Merhum dürüst Ecevit, Güçlendikçe DSP Halkın Yüzü Gülüyor türküsüyle demokrasicilik oynarken önüne geleni irticadan görevden alıyor, yargılıyorlardı. Diz boyuydu haksızlıklar. Ben de 2001'de idarî haksızlık nasibimi almış, dert yanmaya şahsıma değer verdiğini belli eden genel müdür yardımcısına gitmiştim. O da Millî Eğitim Müdürüne ettiği telefonu kapatınca 'Ne yapalım, parti örgütü böyle istemiş.' demişti. Çaresiz emekli olup Adalet ve Kalkınma dava hareketine katılmıştım umutla.
Benden söylemesi. Milletin acilleşen hak özlemi dillere düşütü gidiyor. Şakası yok. İyi niyet, yüce devletin Külliye'de yükselen itibarı, yollar, raylar, 18 yılda saymakla bitirilemeyecek gözle görülür hizmetler fayda vermez. Vesayet dönemlerinde medya kör karşı taraftı. Millet tercihini propagandayla yıkabildi mi? Şimdi taraf medya var ama halkın güveni yine % 30. Kraldan fazla kralcı olanları var da ciddiye alır mı millet?

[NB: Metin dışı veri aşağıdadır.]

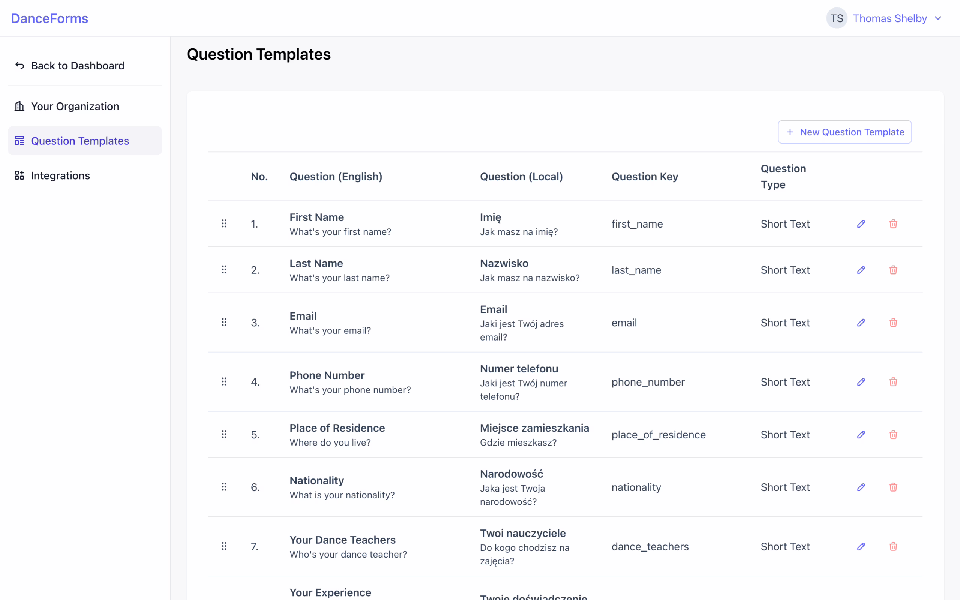Click the organization building icon in sidebar
This screenshot has height=600, width=960.
pyautogui.click(x=19, y=106)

Hiç sanmıyorum. Tek çare acilen haksız icraatlar çekilmeli halkın gözünün önünden.
2015 aday adaylığım sürecinde söz verdim: Milleti dinliyorum; gözlerim kapalı, kulaklarım sağır değil! 43 yıllık edebiyata dayalı tarih araştırmacılığımın samimiyetini anlamak; dışlamaktan, duymazdan gelmekten zor değil! Tasviye edilmedikçe de girdiğim bu yoldan ayrılası da değilim ama tarihe tanıklık etmek için yazıyorum. Kimse kusura bakmasın, hizmetleri ve doğruları coşkuyla anlattığım gibi yanlışı da dile getirmek gelecek kuşaklara boynumun borcu. Eser olarak da kitaplaşacak bu yazılarım.